「風が招く亡霊」

ある晩、静かな山村に、佐藤和夫という青年が帰省した。
彼は東京で働くサラリーマンだったが、仕事のストレスに疲れ果て、故郷の風景に癒やされることを期待していた。
和夫が自宅に着くと、家はいつもと変わらない様子だった。
しかし、周囲の山々から吹き抜ける風に、どこか不気味なささやきが混じっているように感じた。

村には古くから「永遠に戻る」という伝説が語り継がれていた。
それは、村に住む者が一度でも村を離れ、心に未練を抱えて戻ってくると、亡霊となってこの世に留まるというものだった。
和夫はそんな話を子供の頃に聞いた記憶があり、少しの不安を覚えたが、特に気にせずに村を歩き始めた。

村の道は、彼が育った頃と変わらず美しかった。
しかし、夕暮れ時になると、突然強い風が吹き始め、まるで何かが和夫を呼んでいるかのように感じた。
彼はその不思議な感覚を無視して小道を進んだ。
すると、道の奥にある昔の遊び場に辿り着いた。
そこには、子どもの頃何度も遊んだブランコが寂しげに揺れていた。

和夫がそのブランコに近づくと、風に乗って微かに声が聞こえた。
「戻ってきて…」それは懐かしい友人の声だった。
彼は驚き、一瞬にしてあの日の楽しい記憶が蘇った。
しかし、同時に彼の心の底で、何かが警告しているのを感じた。
彼は無意識に耳を傾けた。
「永遠にここにいて…」

その夜、和夫は昔の友人たちとの思い出を辿りながら眠りについた。
夢の中で彼は、子供の頃の友人、山田直樹と再会した。
直樹は少し虚ろな目をしていて、どこか異様な雰囲気を纏っていた。
和夫は彼に声をかけた。
「久しぶりだね、直樹。

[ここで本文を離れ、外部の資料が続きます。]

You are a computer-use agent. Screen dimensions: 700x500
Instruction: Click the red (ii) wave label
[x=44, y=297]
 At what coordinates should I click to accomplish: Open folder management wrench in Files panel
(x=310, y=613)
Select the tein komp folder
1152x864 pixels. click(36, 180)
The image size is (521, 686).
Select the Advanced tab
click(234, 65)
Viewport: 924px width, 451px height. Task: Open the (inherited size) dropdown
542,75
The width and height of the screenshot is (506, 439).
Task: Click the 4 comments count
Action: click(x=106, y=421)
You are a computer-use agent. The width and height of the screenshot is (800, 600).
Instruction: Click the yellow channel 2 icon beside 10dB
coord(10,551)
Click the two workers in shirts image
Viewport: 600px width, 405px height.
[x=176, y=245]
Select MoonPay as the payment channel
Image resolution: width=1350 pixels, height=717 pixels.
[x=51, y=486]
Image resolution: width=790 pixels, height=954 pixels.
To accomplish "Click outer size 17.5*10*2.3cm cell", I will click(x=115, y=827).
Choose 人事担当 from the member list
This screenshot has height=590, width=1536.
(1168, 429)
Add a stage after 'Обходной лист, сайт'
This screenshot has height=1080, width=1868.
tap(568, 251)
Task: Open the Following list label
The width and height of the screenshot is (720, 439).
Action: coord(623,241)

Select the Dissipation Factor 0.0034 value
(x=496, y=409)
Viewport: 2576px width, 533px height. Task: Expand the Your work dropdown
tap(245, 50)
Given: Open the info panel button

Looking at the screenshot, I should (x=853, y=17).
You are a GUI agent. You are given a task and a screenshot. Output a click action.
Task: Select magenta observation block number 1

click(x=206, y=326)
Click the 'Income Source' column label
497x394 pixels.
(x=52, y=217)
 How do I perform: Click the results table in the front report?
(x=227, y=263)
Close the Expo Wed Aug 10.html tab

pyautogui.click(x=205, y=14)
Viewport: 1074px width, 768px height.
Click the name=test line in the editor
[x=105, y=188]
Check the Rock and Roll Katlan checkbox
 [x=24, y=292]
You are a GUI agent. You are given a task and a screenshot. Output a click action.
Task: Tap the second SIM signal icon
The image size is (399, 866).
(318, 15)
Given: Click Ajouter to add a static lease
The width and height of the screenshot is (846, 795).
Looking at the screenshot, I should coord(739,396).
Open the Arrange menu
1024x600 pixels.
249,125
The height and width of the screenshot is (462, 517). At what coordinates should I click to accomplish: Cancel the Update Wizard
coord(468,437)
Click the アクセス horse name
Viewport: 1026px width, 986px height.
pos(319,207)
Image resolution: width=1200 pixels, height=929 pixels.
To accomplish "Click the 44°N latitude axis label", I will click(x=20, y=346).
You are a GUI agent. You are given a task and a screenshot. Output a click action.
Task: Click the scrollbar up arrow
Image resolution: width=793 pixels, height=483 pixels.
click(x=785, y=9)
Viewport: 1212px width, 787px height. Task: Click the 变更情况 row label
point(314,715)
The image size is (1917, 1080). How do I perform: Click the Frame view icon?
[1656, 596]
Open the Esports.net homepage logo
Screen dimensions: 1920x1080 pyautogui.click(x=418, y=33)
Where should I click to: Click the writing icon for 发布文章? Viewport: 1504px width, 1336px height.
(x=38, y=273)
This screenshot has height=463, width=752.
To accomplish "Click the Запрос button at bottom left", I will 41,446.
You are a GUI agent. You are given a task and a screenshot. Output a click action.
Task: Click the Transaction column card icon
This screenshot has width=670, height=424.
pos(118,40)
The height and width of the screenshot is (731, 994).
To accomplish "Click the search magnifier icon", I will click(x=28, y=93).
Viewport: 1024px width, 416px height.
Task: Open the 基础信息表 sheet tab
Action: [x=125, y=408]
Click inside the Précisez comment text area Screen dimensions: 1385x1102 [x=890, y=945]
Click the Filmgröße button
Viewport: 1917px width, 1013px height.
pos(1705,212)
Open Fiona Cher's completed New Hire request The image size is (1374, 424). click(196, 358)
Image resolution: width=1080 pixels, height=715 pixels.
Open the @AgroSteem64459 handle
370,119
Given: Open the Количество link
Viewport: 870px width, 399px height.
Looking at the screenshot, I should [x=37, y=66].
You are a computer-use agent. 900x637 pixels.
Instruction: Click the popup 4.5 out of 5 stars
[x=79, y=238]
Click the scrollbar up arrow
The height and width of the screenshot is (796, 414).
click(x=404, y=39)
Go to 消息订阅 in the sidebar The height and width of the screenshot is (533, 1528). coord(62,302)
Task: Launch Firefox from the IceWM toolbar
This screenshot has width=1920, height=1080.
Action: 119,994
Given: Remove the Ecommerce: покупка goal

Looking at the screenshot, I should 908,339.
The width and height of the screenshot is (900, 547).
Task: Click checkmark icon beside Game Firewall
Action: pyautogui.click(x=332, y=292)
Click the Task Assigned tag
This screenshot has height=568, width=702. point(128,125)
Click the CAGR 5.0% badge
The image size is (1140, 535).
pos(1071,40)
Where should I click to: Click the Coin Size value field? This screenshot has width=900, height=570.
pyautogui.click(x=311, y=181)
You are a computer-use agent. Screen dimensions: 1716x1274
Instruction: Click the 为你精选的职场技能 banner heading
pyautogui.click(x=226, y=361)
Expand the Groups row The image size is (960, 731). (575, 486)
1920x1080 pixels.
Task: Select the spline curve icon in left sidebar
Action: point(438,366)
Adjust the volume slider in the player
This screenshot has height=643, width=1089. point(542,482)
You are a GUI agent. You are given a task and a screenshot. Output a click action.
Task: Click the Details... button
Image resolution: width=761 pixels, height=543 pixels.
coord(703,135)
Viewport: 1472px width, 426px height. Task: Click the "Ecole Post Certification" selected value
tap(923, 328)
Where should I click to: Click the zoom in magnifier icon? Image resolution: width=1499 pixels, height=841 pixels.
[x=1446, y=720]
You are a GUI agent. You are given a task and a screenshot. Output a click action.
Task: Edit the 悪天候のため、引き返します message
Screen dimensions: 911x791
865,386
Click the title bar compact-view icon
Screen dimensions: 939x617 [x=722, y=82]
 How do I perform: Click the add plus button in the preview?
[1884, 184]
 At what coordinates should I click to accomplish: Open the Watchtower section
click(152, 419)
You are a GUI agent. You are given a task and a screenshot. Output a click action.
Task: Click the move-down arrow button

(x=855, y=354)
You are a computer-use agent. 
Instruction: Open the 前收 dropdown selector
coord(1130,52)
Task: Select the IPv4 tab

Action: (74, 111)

どうしてここにいるの?」直樹は静かに笑い、「戻ってきたんだ。ここはいい場所だろう?永遠に心配しなくてもいい。」

和夫はその言葉に不安を覚えた。
彼は直樹を見つめ、「ここには何かある。本当に戻ってきたって、全てが良いわけじゃないよね」と口にした。
直樹は微笑み、「それが永遠というものだよ、和夫。お前も来ればいい。」

目が覚めた和夫は、悪寒が走るのを感じた。
朝の光が差し込む中、風は静まり、ひどく静かな一日が始まった。
しかし、村の様子はいつもと違うことに気づいた。
周囲が不気味で、道端の木々がざわめき、まるで何かの囁きを伝えようとしているようだった。
「帰ってきて…」という声が、風と共にささやく。

和夫は動揺し、これ以上ここにいてはならないと感じた。
しかし、村を離れることができない理由があるように思えた。
彼は何度も心の中で決断をしようとしたが、そのたびに直樹の顔が浮かび、「ここにはいいことだけがある」と耳元でささやく。

その日の晩、和夫は再び夢の中で直樹と出会った。
直樹は彼を遊び場へと誘った。
和夫は、懐かしい場所で子供の頃の無邪気さを取り戻し、次第にその誘いに引き込まれていった。
そして、そこにいることが「永遠」であるというリアリティが確信に変わり始め、心地良さと共に恐ろしさが広がった。

「風に乗って、また戻ってきて」と直樹は言った。
この言葉に魅了された和夫は、やがて村から去ることを忘れ、ただその瞬間を生き続けることを選択した。
彼の心の中に流れる声は、次第に強くなり、最後には「永遠にここにいてほしい」という願いに変わっていた。

翌朝、村の住人たちは和夫の姿がなくなったことに気づいた。
しかし、風が吹く度に「帰ってきたよ、またここにいるよ」というささやきが風に混じって聞こえてくる。
その声を耳にした人々は、不安な気持ちを胸に秘めながら、また一つ伝説が生まれたことを知るのだった。